P2513 [HAOI2009]逆序对数列

黄题也能翻车。。没脸见人。。

这题状态蛮特殊的,记录一下。

f[i][j] 表示 i 的全排列中有 j 个逆序对的排列总数。

考虑将 i+1 插入。状态转移方程

f_{i, j} = \sum_{k=1}^{i - 1} f_{i-1, j-k}

后面的东西前缀和优化即可。

#include <bits/stdc++.h>
#define d(x) cerr << #x << " => " << x << endl
#define dd(x) cerr << #x << endl
#define D cerr << "Passed [" << __FUNCTION__ << "] on line " << __LINE__ << endl
#define ms(x) memset(x, 0, sizeof x)

● **任务要求**
将关于 P2513 逆序对数列的页面正文逐字完整抄录一遍。 这些数据与页面正文毫无关联。

● **所给数据**
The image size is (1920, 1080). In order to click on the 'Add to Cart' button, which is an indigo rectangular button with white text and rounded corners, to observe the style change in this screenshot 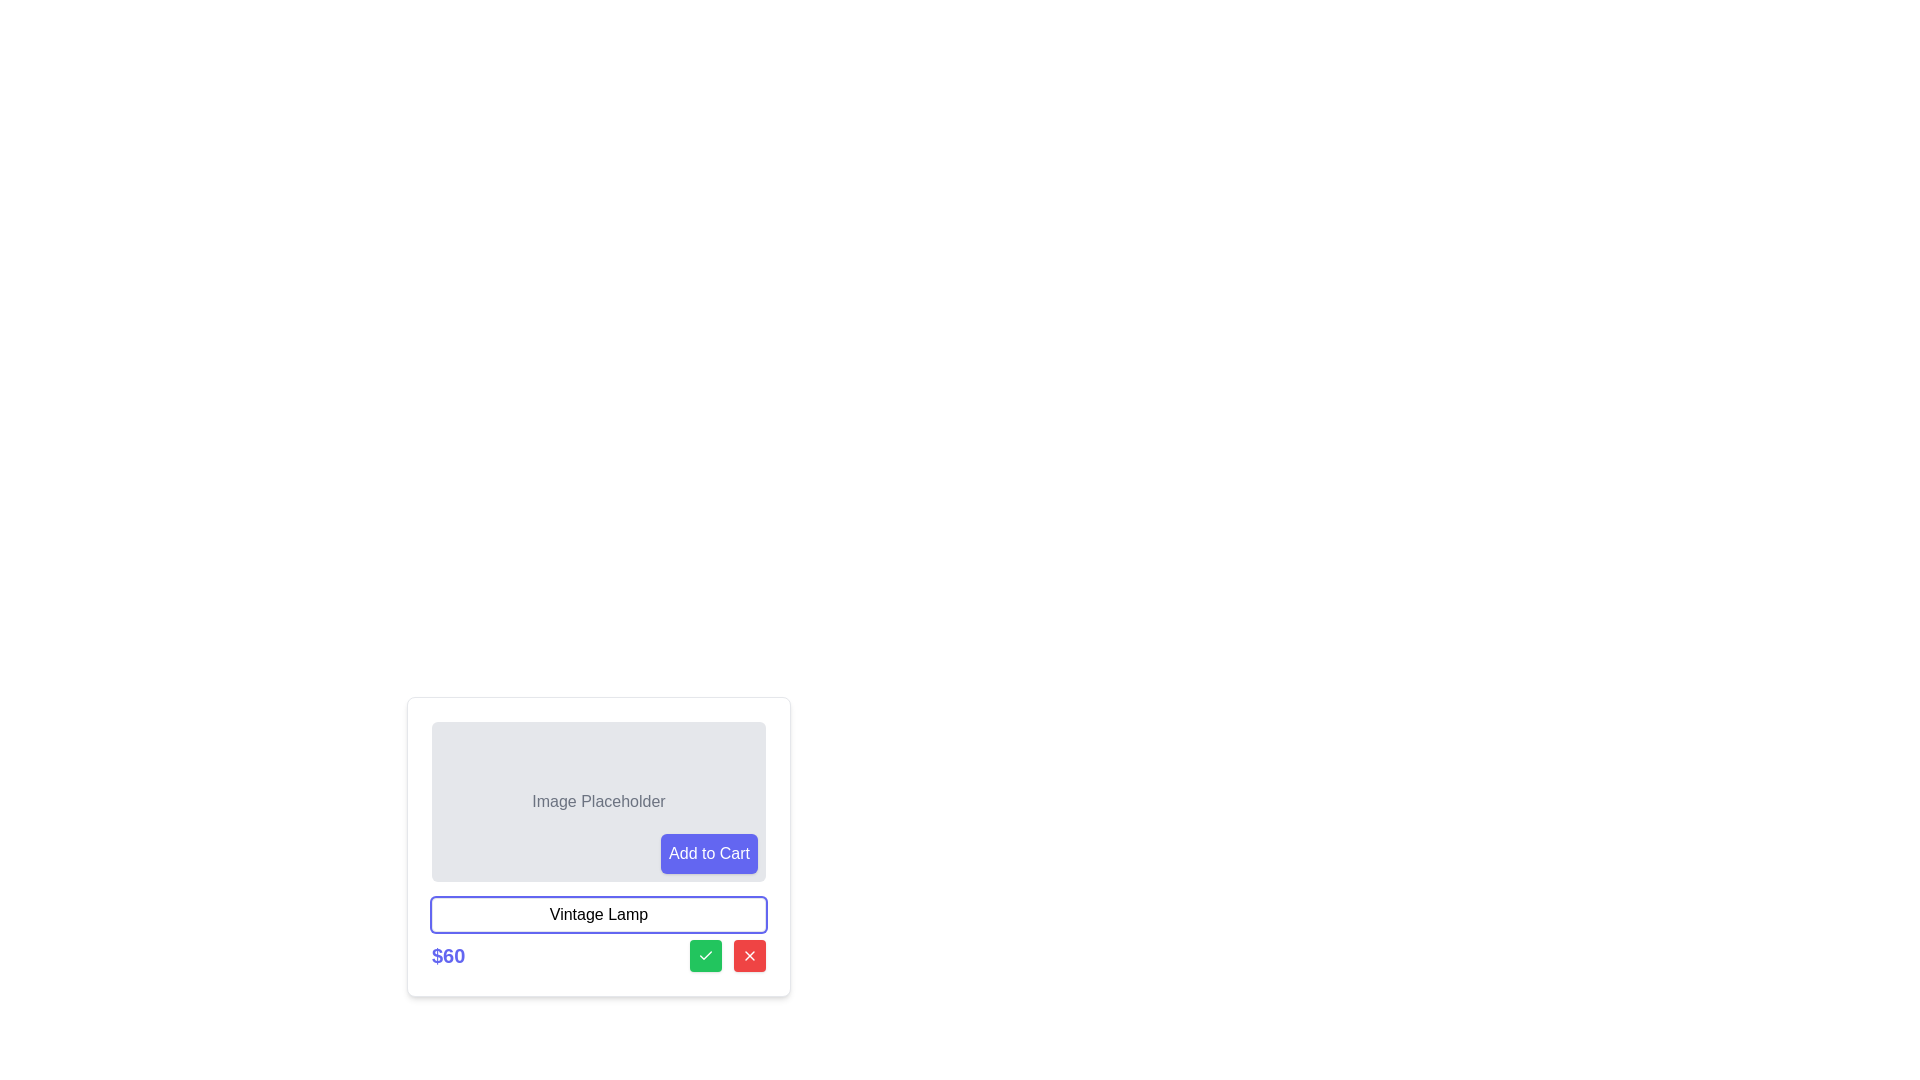, I will do `click(709, 853)`.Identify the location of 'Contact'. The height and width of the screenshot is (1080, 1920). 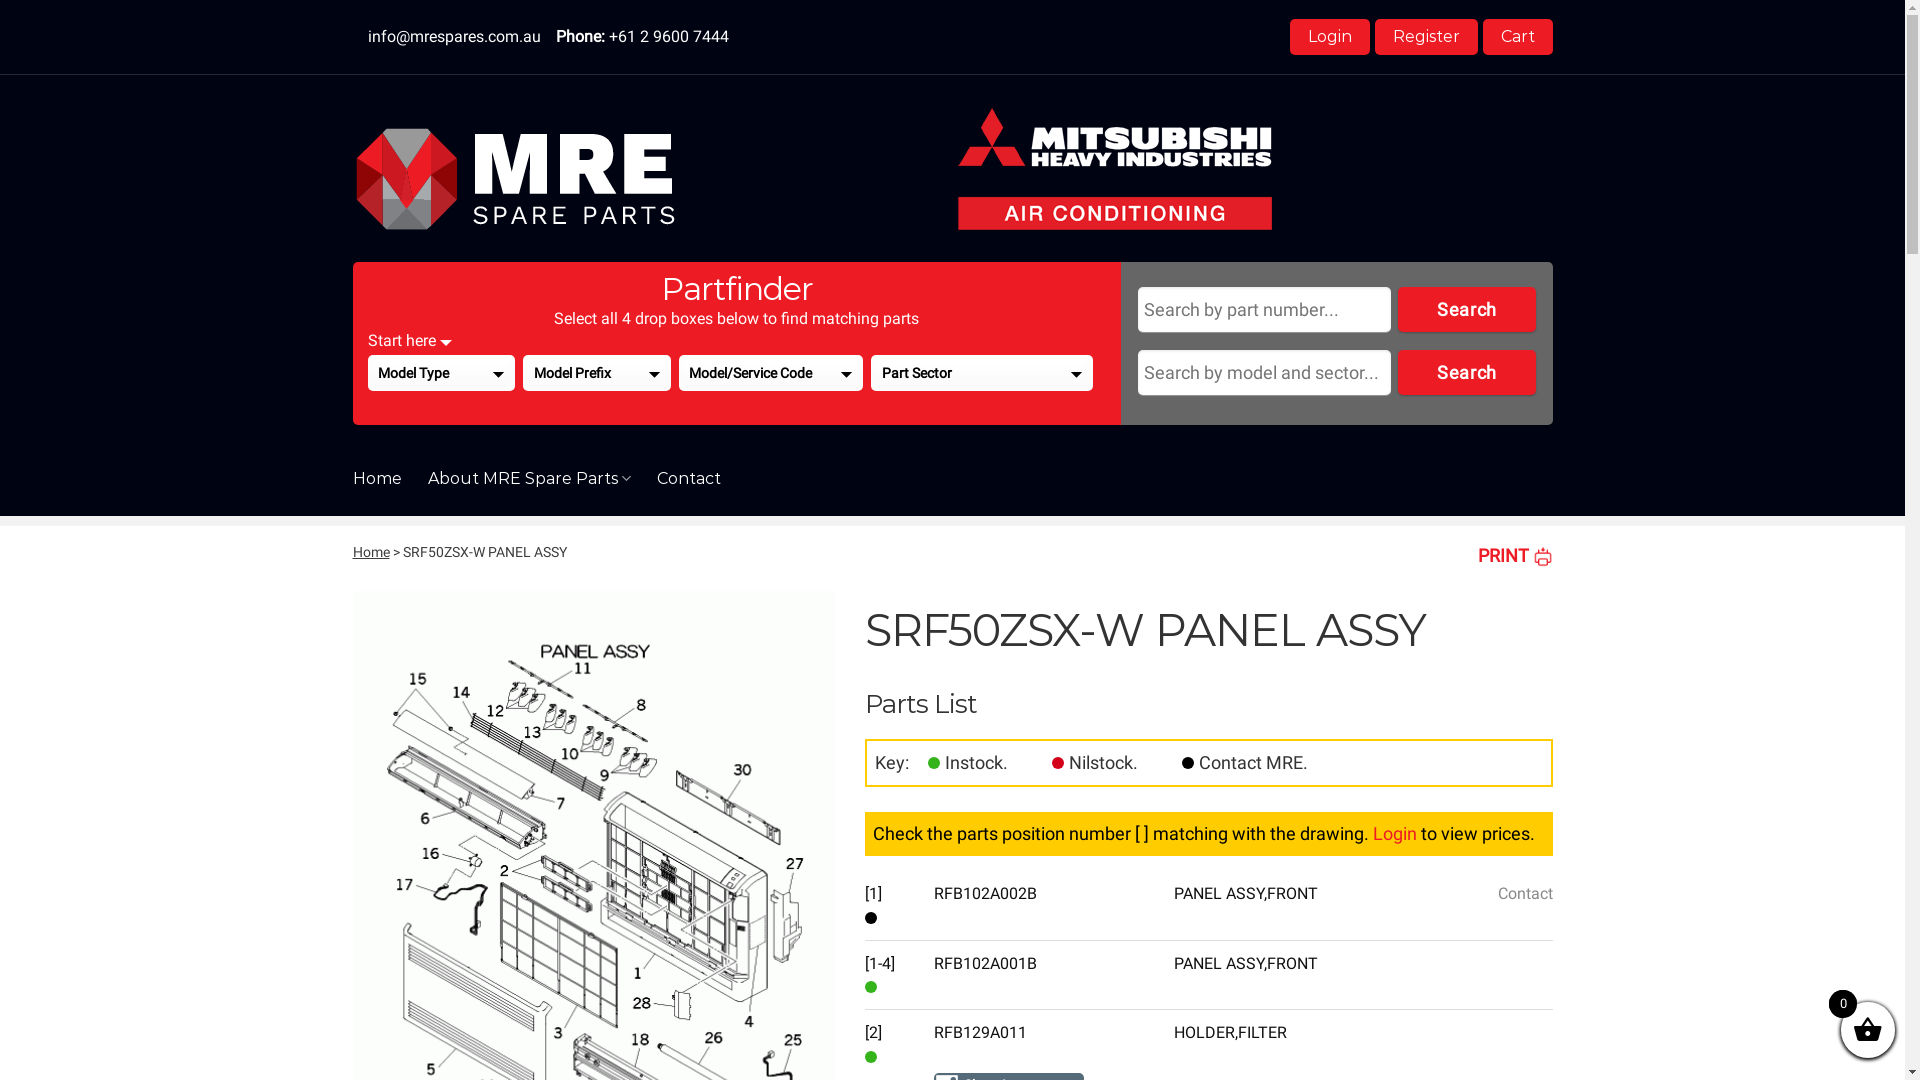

● **练习输出**
P2513 [HAOI2009]逆序对数列

黄题也能翻车。。没脸见人。。

这题状态蛮特殊的,记录一下。

f[i][j] 表示 i 的全排列中有 j 个逆序对的排列总数。

考虑将 i+1 插入。状态转移方程

f_{i, j} = \sum_{k=1}^{i - 1} f_{i-1, j-k}

后面的东西前缀和优化即可。

#include <bits/stdc++.h>
#define d(x) cerr << #x << " => " << x << endl
#define dd(x) cerr << #x << endl
#define D cerr << "Passed [" << __FUNCTION__ << "] on line " << __LINE__ << endl
#define ms(x) memset(x, 0, sizeof x)